Which does our society value the most today from a leader: Character or Results? Does society overlook someone’s character if they get the results they desire? In what ways might a church value results over character? One must ask what will happen when a society or a church values results over character. The Explore The Bible Study: Rules will reveal the way God views and deals with those who choose to value results over character.

Most people would agree that leaders should possess good character. It still ranks as one of the highest qualities admired in leaders. Yet, when leaders fail morally, ethically, or legally, their followers sometimes rationalize or justify why that person is still a worthy leader to follow. Sadly, they are saying as much about their own decisions as they are of the choices of that leader. They can also rationalize that, “since that leader was able to continue in their poor choices, I can do the same thing and continue to lead.” Most leaders who don’t accept responsibilities for their failures and sins aren’t as concerned with those whom they lead but for the power that they will lose if they repent or admit their failures. 

This was true in Jeremiah’s day as well. Judah’s King Zedekiah asked Jeremiah to pray for God’s deliverance in Jeremiah 21:1-2. Jeremiah lays out the fact that deliverance was not going to take place, but judgment was coming. In the remainder of Jeremiah 21 and Jeremiah 22, he warns Judah’s officials to rule justly lest God sweep them away. He encouraged Judah’s royal house to follow God’s ways. He preached that obedience would bring blessing, but disobedience would bring ruin. 

None of the leaders desired to repent. Finally, in Jeremiah 23, Jeremiah begins to lay out a plan to give His people a trustworthy and righteous Ruler. Before introducing us to that new leader, God instructs Jeremiah to reveal that there will be new shepherds who will replace those who have abused the sheep of His pasture.

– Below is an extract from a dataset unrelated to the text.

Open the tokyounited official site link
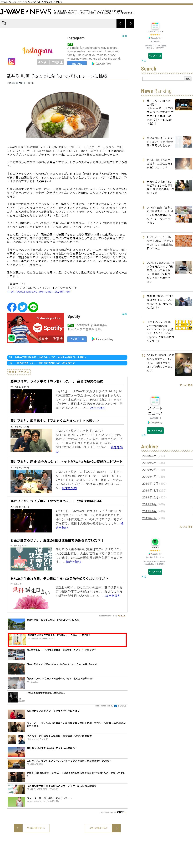The width and height of the screenshot is (193, 868). (39, 291)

Shepherds with a New Purpose—Jeremiah 23:1-4

Shepherds were responsible for the flocks they oversaw. This referred to all the current leaders responsible for the people of God during Jeremiah’s time. God had seen the practices of the evil leaders and spelled it out in His threefold indictment. They had scattered the people, banished them, and had not attended to them. The Lord affirmed that He would deal with the evil shepherd-leaders. 

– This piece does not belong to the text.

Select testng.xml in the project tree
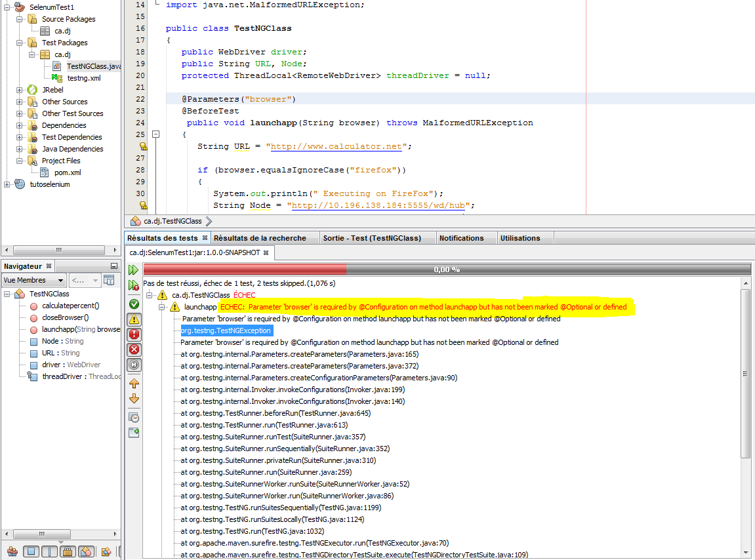The image size is (755, 560). pos(83,78)
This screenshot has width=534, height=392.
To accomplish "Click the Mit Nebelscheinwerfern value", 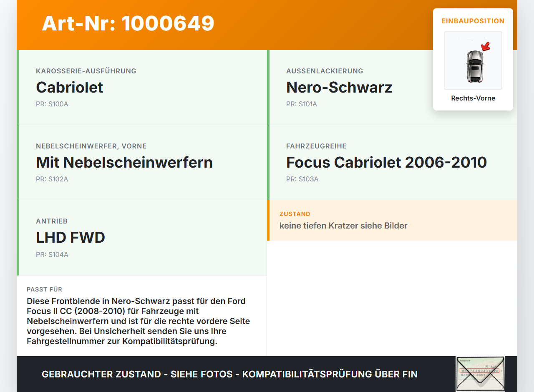I will 124,162.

In what ways might Christian leaders commit the same evils? What would cause Christian leaders to act in this manner?

After dealing with the evil shepherd-leaders, God said He would work to restore the people. This was great news and demonstrated God’s love for His sheep.

God affirmed that He Himself would participate in His people’s restoration. 

  1. He promised to gather the remnant of my flock. Remnant literally means “remainder,” and it often denotes a faithful group of God’s people. This group would receive the Lord’s personal attention. 
  2. God said He would gather His people from all the lands. The leaders failed to shepherd well, leading Judah astray. As a result, they bore significant blame for God’s judgment. Ultimately, however, God had banished His people because they had failed to follow His commands. God now promised that He would bring them back to their grazing land. 
  3. God promised that in this restoration the Jews would become fruitful and numerous. In a sense, God was starting over with His people. 
  4. When He brought them home, He would raise up shepherds over them who will tend them. He would provide good leaders who would serve faithfully. God affirmed that His people wouldn’t be afraid or discouraged under these good shepherds. 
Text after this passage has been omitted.